Have some tongs, an anvil, and a blowtorch? Make some bottle openers out of framing nails. There’s a lot of variety here in the shapes of the bottle openers.

[Stephen] used a solid state relay he found on eBay to drive some Christmas lights. The SSR failed. That meant it was time to see inside of this relay looked like. The short answer is, ‘a lot of goop and epoxy’, but the traces look big enough to support the current it’s rated for.

Imagine a part of your 3D printer breaks. That’s alright, just print another…. oh, yeah. Well, I guess it’s time to make a bearing bracket out of wood.

The Electronica MK-54 and MK-61 (actually the Электроника МК-54) were incredibly popular Soviet programmable calculators. Now there’s an emulator for them.

[Rue Mohr] found a very cheap TFT display on an Arduino shield.
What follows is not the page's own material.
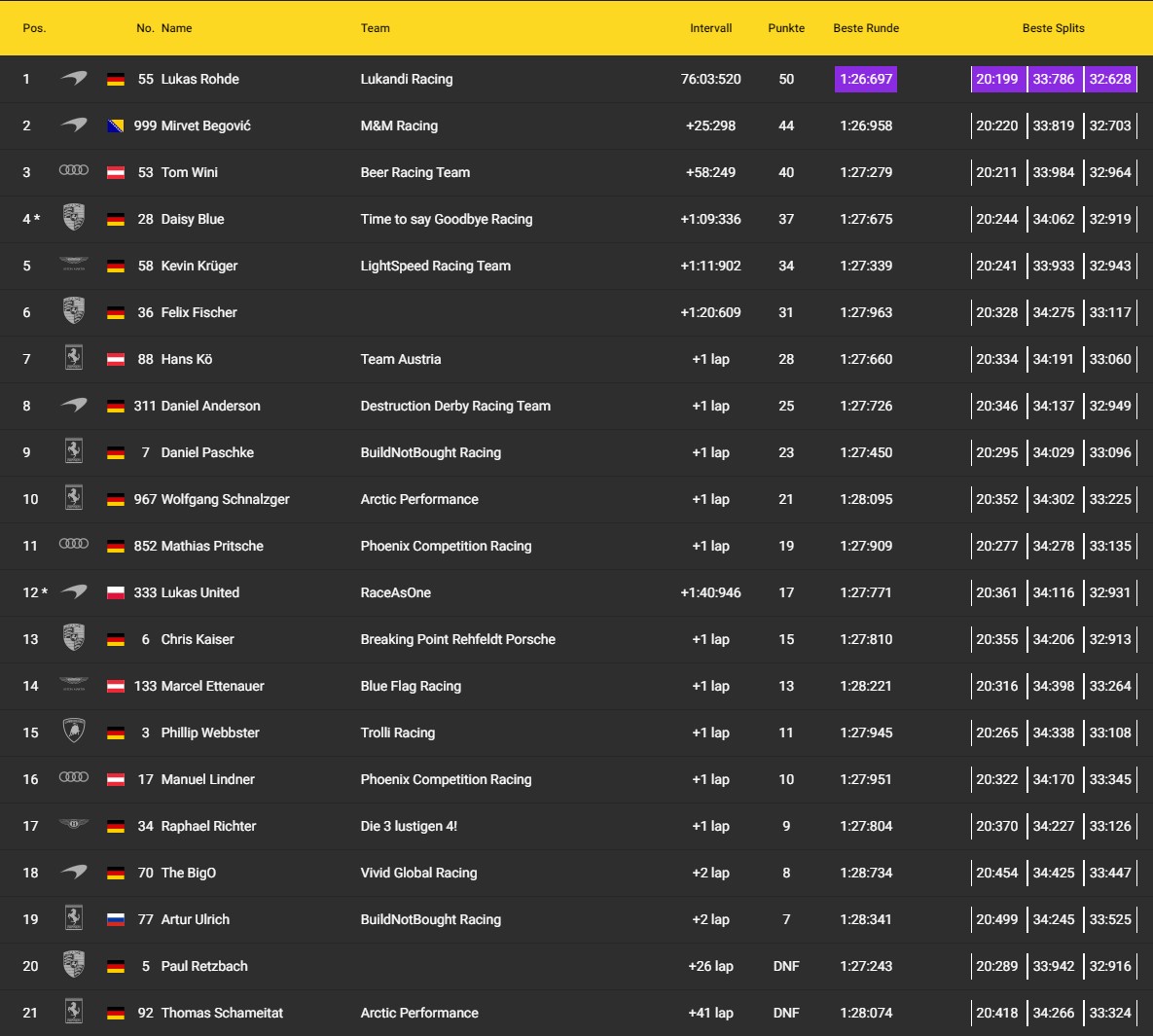Select Paul Retzbach's DNF result
The image size is (1153, 1036).
786,966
The chip for the display was an SPF5408, a chip that isn’t supported by the most common libraries. He eventually got it to work after emailing the seller, getting some libraries, and renaming and moving a bunch of stuff. If you have one of these displays, [Rue] just saved you a bunch of time.

17 thoughts on “Hackaday Links: January 4, 2015

  1. May be that cheap solid state relay needs a snubber for. The load is essentially inductive – long wires (high inductance), but very little current.
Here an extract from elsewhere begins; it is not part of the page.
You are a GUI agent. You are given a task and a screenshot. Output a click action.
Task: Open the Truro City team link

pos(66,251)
    As for the 3D printer. It would be funny if that wooden part turns out to be more reliable than the printed part.

    1. Re: snubber – from everything I have read, you typically put a MOV across the outputs of an SSR. I once bought a 5 x 5 array of SSRs from a hamfest (mounted on a huge heatsink) – every one of them had a MOV.
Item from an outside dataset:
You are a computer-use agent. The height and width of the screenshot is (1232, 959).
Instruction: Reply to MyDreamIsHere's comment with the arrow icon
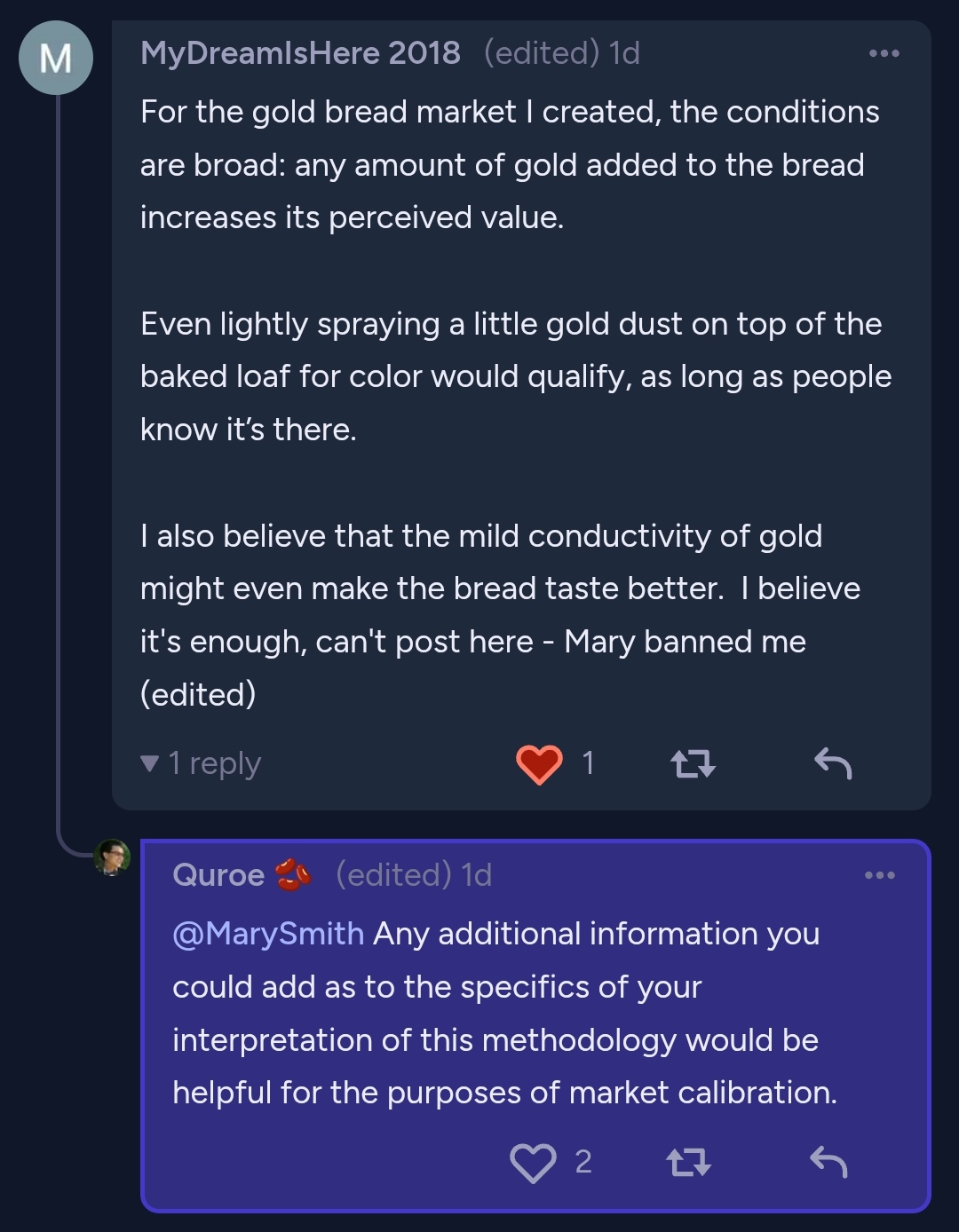pos(832,763)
    2. As long as there is something there to absorb the energy when you switches off the inductive load. That SSR doesn’t seem to have a snubber inside.

      The only thing to watch out for is that MOV deteriorates over its lifetime as it absorbs energy. A RC snubber designed correctly works well for dv/dt protection.

        1. Hi, I’m the one that opened up that SSR.

          When researching my first SSR, I wanted to buy one off Ebay, but I couldn’t find a single teardown of one. I didn’t know if it would be safe, if it would support the current, etc. So I opened it for other people who were in my shoes.

      1. Bit of a newbie here. I just bought 2 of these SSR’s for a project. I have just been googling what a snubber is. Could you link to a good guide for designing them for AC loads up to 25A? Or maybe a part number for an already built one, I could try to find? Much appreciated :)

        1. Just have to be aware that from the datasheet: Voltage drop = 1.6V @ 25C

          So if you are really switching 25A (don’t switch to the max!), 1.6V * 25A = 40W of heat generated by the SSR
          Since the SSR derates when its plate goes above 80C, you are looking at (80C-25C)/40 = 1.375C/W or less for the heatsink. A CPU heatsink would do nicely though.

          Still having a MOV across the device as additional protection isn’t a bad idea.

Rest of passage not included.